Output each line of the data below as one string in a JSON list, omitting blank lines.

* BEGIN *

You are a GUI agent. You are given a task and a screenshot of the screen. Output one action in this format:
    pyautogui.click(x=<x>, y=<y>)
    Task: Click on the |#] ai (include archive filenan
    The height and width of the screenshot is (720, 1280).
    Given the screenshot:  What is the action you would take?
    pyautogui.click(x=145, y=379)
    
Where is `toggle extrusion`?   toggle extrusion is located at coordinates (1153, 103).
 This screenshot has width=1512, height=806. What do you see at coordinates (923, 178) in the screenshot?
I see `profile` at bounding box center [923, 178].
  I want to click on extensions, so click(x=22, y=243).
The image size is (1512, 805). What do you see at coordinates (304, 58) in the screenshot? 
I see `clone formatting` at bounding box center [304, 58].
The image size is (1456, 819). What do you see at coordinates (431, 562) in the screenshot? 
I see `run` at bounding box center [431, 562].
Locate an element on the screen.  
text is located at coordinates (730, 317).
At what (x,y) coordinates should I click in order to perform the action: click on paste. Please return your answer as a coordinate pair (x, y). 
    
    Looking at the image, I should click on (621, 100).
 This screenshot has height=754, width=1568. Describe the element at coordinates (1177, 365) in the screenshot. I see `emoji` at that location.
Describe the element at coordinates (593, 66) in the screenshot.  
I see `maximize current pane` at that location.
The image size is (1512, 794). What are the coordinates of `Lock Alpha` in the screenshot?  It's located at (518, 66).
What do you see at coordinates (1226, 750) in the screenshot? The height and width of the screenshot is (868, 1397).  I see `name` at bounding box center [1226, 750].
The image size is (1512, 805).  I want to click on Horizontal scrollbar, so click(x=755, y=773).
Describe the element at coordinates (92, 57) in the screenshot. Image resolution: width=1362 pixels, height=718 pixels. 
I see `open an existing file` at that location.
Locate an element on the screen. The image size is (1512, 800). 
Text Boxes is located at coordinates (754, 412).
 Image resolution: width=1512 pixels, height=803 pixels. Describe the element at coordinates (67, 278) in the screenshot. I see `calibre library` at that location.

* END *

OUTPUT OF THE EXERCISE
[
  "You are a GUI agent. You are given a task and a screenshot of the screen. Output one action in this format:",
  "    pyautogui.click(x=<x>, y=<y>)",
  "    Task: Click on the |#] ai (include archive filenan",
  "    The height and width of the screenshot is (720, 1280).",
  "    Given the screenshot:  What is the action you would take?",
  "    pyautogui.click(x=145, y=379)",
  "Where is `toggle extrusion`?   toggle extrusion is located at coordinates (1153, 103).",
  " This screenshot has width=1512, height=806. What do you see at coordinates (923, 178) in the screenshot?",
  "I see `profile` at bounding box center [923, 178].",
  "  I want to click on extensions, so click(x=22, y=243).",
  "The image size is (1512, 805). What do you see at coordinates (304, 58) in the screenshot? ",
  "I see `clone formatting` at bounding box center [304, 58].",
  "The image size is (1456, 819). What do you see at coordinates (431, 562) in the screenshot? ",
  "I see `run` at bounding box center [431, 562].",
  "Locate an element on the screen.  ",
  "text is located at coordinates (730, 317).",
  "At what (x,y) coordinates should I click in order to perform the action: click on paste. Please return your answer as a coordinate pair (x, y). ",
  "    Looking at the image, I should click on (621, 100).",
  " This screenshot has height=754, width=1568. Describe the element at coordinates (1177, 365) in the screenshot. I see `emoji` at that location.",
  "Describe the element at coordinates (593, 66) in the screenshot.  ",
  "I see `maximize current pane` at that location.",
  "The image size is (1512, 794). What are the coordinates of `Lock Alpha` in the screenshot?  It's located at (518, 66).",
  "What do you see at coordinates (1226, 750) in the screenshot? The height and width of the screenshot is (868, 1397).  I see `name` at bounding box center [1226, 750].",
  "The image size is (1512, 805).  I want to click on Horizontal scrollbar, so click(x=755, y=773).",
  "Describe the element at coordinates (92, 57) in the screenshot. Image resolution: width=1362 pixels, height=718 pixels. ",
  "I see `open an existing file` at that location.",
  "Locate an element on the screen. The image size is (1512, 800). ",
  "Text Boxes is located at coordinates (754, 412).",
  " Image resolution: width=1512 pixels, height=803 pixels. Describe the element at coordinates (67, 278) in the screenshot. I see `calibre library` at that location."
]